### What this task involves
The data below has to be returned exactly, down to the last character.
═════ Supplied material
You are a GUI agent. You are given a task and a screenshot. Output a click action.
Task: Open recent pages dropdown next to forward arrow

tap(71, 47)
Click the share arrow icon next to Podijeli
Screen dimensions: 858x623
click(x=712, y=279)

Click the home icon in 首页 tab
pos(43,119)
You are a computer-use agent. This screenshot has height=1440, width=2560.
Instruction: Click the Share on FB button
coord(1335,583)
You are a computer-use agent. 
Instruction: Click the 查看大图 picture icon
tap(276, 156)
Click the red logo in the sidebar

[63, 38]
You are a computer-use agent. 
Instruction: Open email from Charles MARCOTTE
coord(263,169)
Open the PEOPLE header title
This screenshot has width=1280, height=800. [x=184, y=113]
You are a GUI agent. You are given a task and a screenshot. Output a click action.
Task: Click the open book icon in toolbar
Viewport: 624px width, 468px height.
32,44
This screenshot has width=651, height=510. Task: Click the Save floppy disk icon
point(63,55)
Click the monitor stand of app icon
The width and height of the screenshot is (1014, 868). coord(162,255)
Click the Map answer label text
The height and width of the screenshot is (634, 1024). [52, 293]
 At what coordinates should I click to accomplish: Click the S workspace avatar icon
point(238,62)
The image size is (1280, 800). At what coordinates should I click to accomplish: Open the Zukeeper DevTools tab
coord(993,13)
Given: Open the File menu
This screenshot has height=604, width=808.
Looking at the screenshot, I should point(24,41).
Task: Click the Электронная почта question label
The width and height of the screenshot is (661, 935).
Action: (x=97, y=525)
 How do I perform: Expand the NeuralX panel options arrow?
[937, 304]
══════════
### Response
You are a GUI agent. You are given a task and a screenshot. Output a click action.
Task: Open recent pages dropdown next to forward arrow

tap(71, 47)
Click the share arrow icon next to Podijeli
Screen dimensions: 858x623
click(x=712, y=279)

Click the home icon in 首页 tab
pos(43,119)
You are a computer-use agent. This screenshot has height=1440, width=2560.
Instruction: Click the Share on FB button
coord(1335,583)
You are a computer-use agent. 
Instruction: Click the 查看大图 picture icon
tap(276, 156)
Click the red logo in the sidebar

[63, 38]
You are a computer-use agent. 
Instruction: Open email from Charles MARCOTTE
coord(263,169)
Open the PEOPLE header title
This screenshot has width=1280, height=800. [x=184, y=113]
You are a GUI agent. You are given a task and a screenshot. Output a click action.
Task: Click the open book icon in toolbar
Viewport: 624px width, 468px height.
32,44
This screenshot has width=651, height=510. Task: Click the Save floppy disk icon
point(63,55)
Click the monitor stand of app icon
The width and height of the screenshot is (1014, 868). coord(162,255)
Click the Map answer label text
The height and width of the screenshot is (634, 1024). [52, 293]
 At what coordinates should I click to accomplish: Click the S workspace avatar icon
point(238,62)
The image size is (1280, 800). At what coordinates should I click to accomplish: Open the Zukeeper DevTools tab
coord(993,13)
Given: Open the File menu
This screenshot has height=604, width=808.
Looking at the screenshot, I should point(24,41).
Task: Click the Электронная почта question label
The width and height of the screenshot is (661, 935).
Action: (x=97, y=525)
 How do I perform: Expand the NeuralX panel options arrow?
[937, 304]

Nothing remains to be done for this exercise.